Courtesy of Disney [Promotional Poster 1959]

Courtesy of Disney [Promotional Poster 1959]

Fortunately over that period of time Maleficent became one of the most iconic Disney villains and arguably one of its most popular characters. Maleficent may have, in fact, helped to pull Sleeping Beauty out of obscurity and into the beloved canon of animated Disney films. It is no surprise that Disney chose to tell her back story.

Directed by Robert Stromberg, the production designer for Avatar (2009) and Oz the Great and Powerful (2013) and written by Disney Veteran, Linda Woolverton, Maleficent contains stunning imagery surrounding its decidedly feminist tale. Visually speaking the fantasy world has a hazy “story land” mystique without being cartoony or campy. The human world is murky and muted while the enchanted land beyond the moors is vibrant and mystical. The magical creatures are rendered with a fantastic realism that recalls the art of Brian Froud.

The most striking visuals are of Maleficent herself, who is portrayed to perfection by the talented Angelina Jolie. From start to finish, the film’s narrative rotates around her nearly to a fault. There are very few other elements, exchanges or characters whose screen presence command the same level of attention as Jolie. She makes this film. It is Jolie’s show and that manages to work because, after all, it is Maleficent’s story.

There were moments, however, that the film felt more like an explanation of the animated classic rather than a film in its own right. The plot moved from one moment to the next gliding behind the radiant Maleficent in very much the same way as the sleeping Aurora floats behind her on the trip to the moors. Many filmic elements get lost in her wake as the plot winks at the audience as if to say, “See that’s what really happened.”

That is not to say the film doesn’t contain any interesting sub-textual themes. Maleficent presents a number of complicated contemporary ideas. For example there is an Avatar-inspired eco-subtext winding through the plot. We cheer for the peaceful mystical moors and against the greedy human world. In this way, Maleficent could be considered an Earth Mother and Protector who violently avenges the pillaging of the land and eventually finds balances through the cycle of life.

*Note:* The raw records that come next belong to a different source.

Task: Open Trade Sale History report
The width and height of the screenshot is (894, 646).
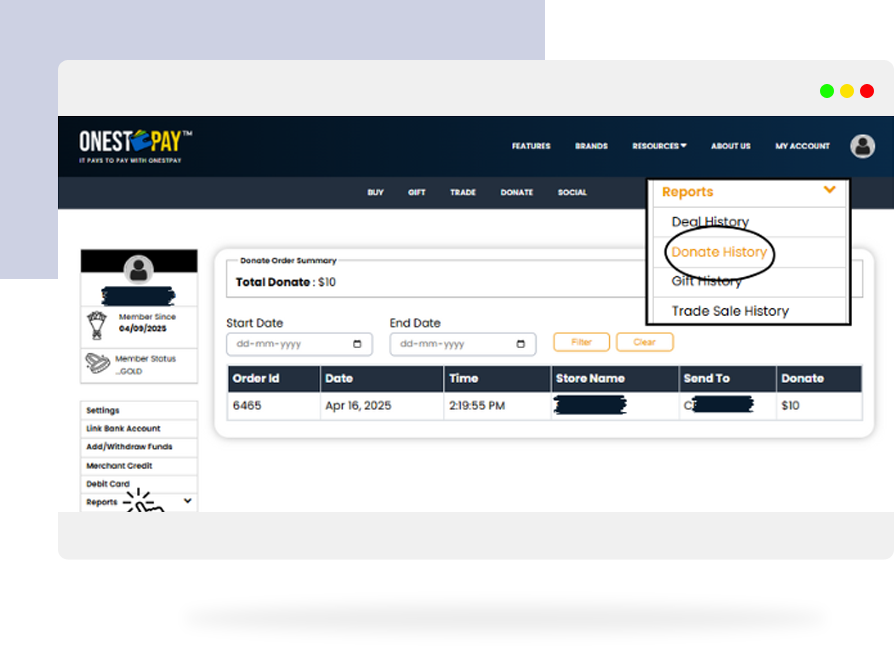Action: (x=730, y=311)
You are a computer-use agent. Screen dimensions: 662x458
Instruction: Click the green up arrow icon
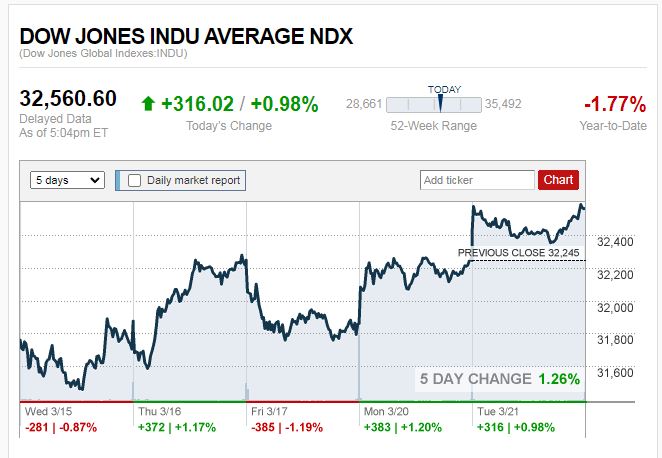(148, 104)
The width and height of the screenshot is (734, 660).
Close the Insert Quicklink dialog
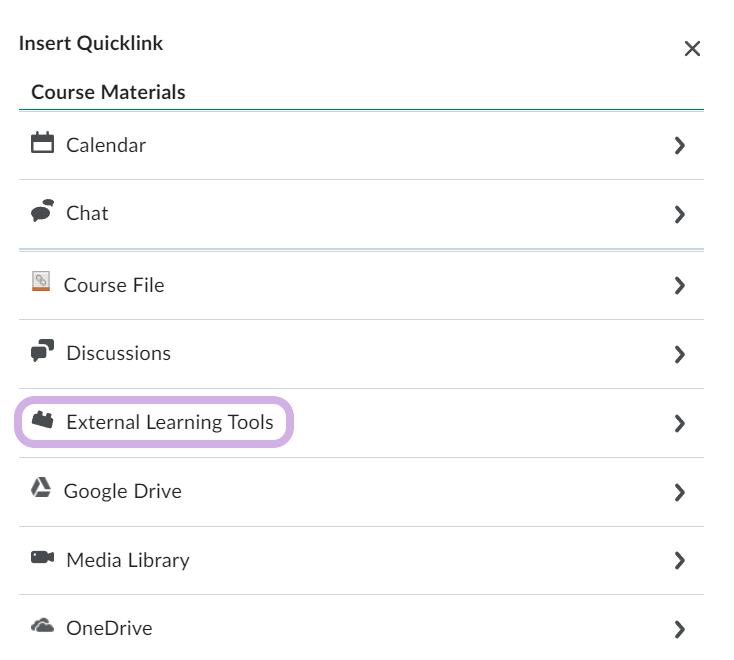[x=692, y=49]
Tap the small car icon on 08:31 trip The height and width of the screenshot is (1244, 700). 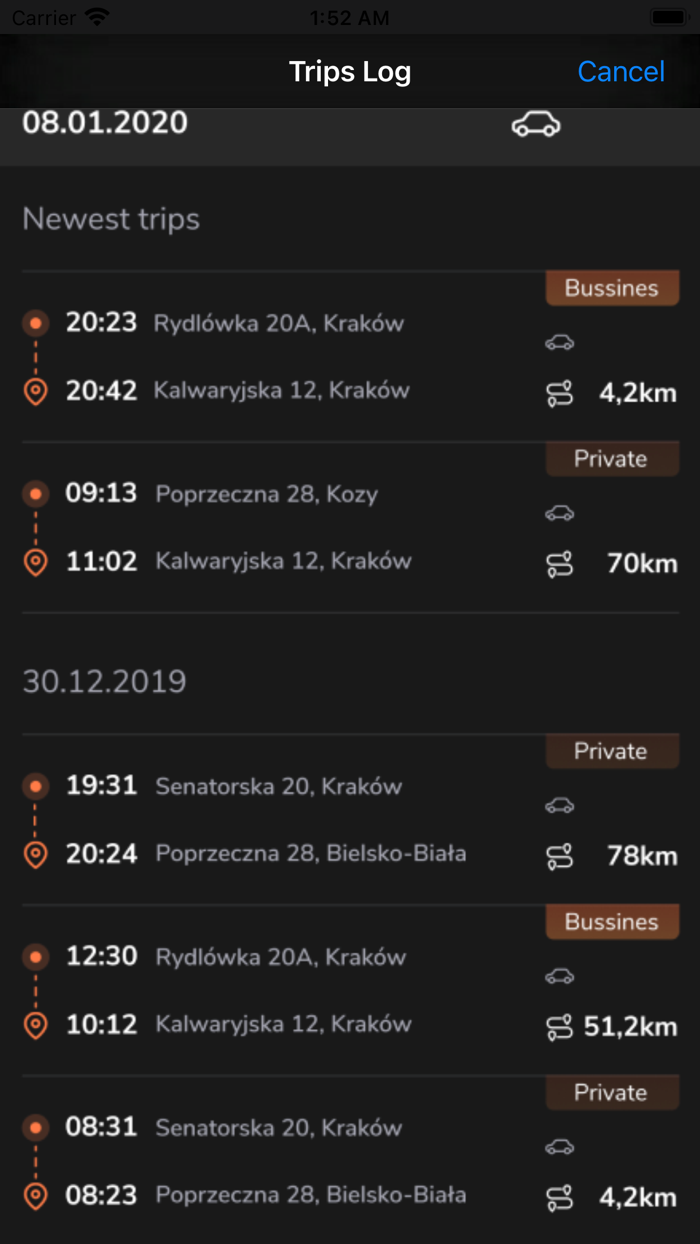pos(560,1147)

The secondary characters are, with no exception, secondary or less than secondary. Like the narrative they live in shadow of Jolie’s Maleficent. With that said, Sam Riley as the Crow is a well-played, fascinating addition. The two most disappointing characters are Ella Fanning’s Aurora and Brenton Thwaite’s Prince Philip. Both are out of place in the earthy, magical realism presented by the rest of the film’s design. Aurora recalls her “unmemorable” animated counterpart. The film could have handled a stronger, grittier princess or an “Aurora unplugged.” As for Thwaite, his “boy band” appearance and glossy smile are better suited to a Disney Channel sitcom than a subversive dark retelling of a classic fairy tale.

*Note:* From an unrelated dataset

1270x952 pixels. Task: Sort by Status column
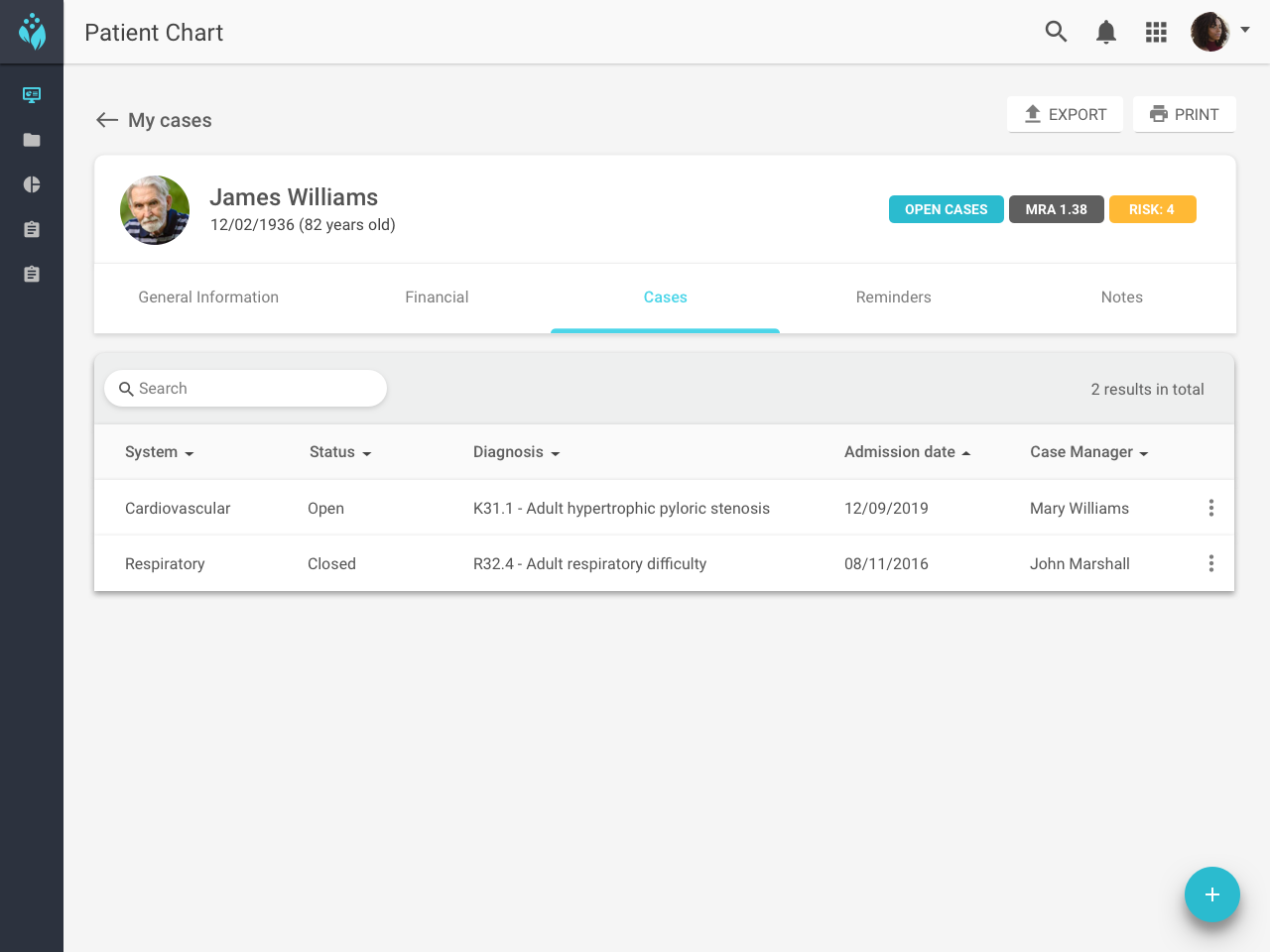[339, 452]
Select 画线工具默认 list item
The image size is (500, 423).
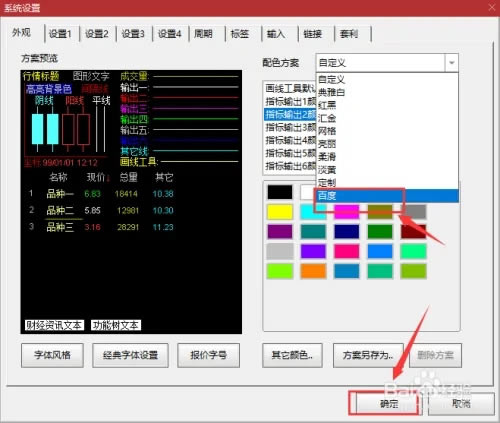(x=291, y=88)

Movie Still from Disney's Maleficent

Movie Still from Disney’s Maleficent

Overall Maleficent is very satisfying and fun to watch. It is worth the ticket price just to see Angelina Jolie capture the iconic character. The film contains battle scenes, dragons, tree guards and hairy human kings. But what is most engaging about this film and what keeps the narrative from sinking into obscurity is two yet to be mentioned themes.

From this point forward, this article contains spoilers. Do not continue reading if you have not seen the film and prefer to be surprised.

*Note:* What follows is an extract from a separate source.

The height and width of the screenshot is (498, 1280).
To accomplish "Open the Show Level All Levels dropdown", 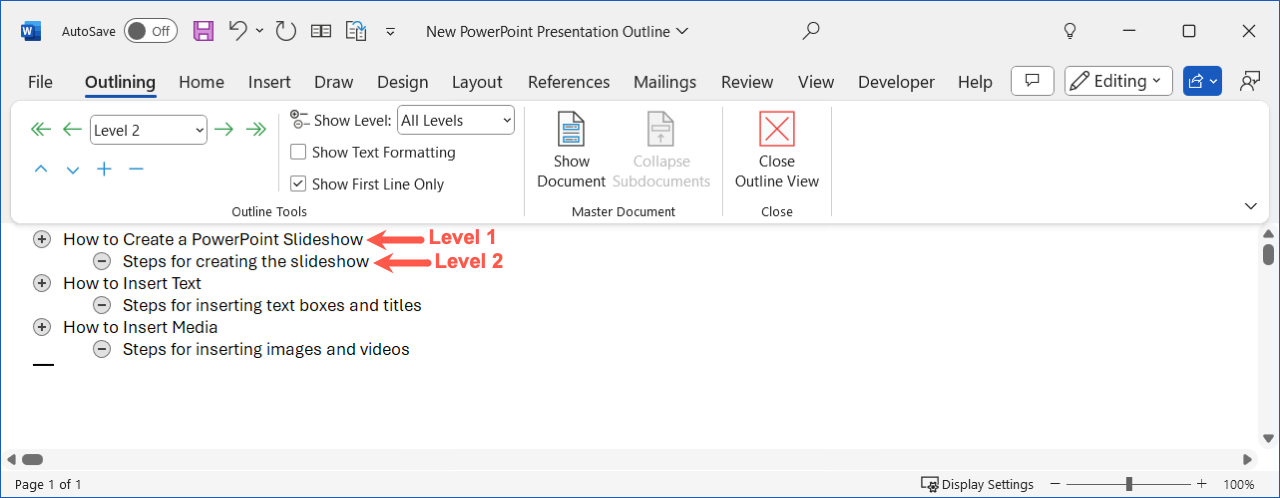I will tap(456, 120).
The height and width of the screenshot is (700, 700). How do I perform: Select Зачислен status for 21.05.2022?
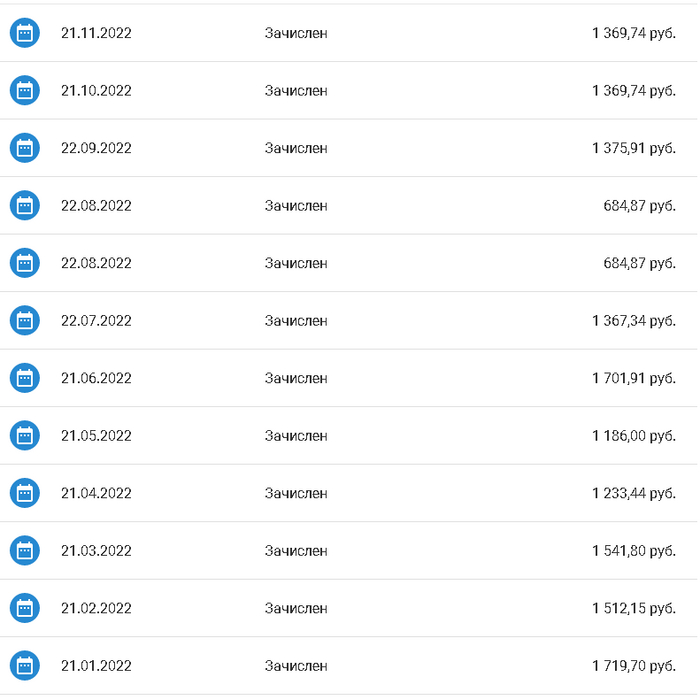[296, 436]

Aside from the Avatar ecological subtext, there are two other notable themes in Maleficent that cause the fairy tale to fracture. The first is the theme of the “fallen angel” and the second is that of the “anti-mother.”  Both have distinct feminist tones which, in recent years, Disney has been attempting to nurture.

Before going forward let’s get one thing straight. The story is not told from Maleficent’s point of view. The narrator is revealed to be Aurora. As the story opens, she tells us that we’ve been more or less “dealt a bag goods.” Here’s how it really happened…

The theme of the “fallen angel” is presented both visually and narratively from start to finish. Maleficent is a fairy with large feathered wings that drag on the ground and tower above her head. Near the beginning of the film, she flies up to the clouds, faces the camera and opens her wings. This imagery recalls an angel against the sky.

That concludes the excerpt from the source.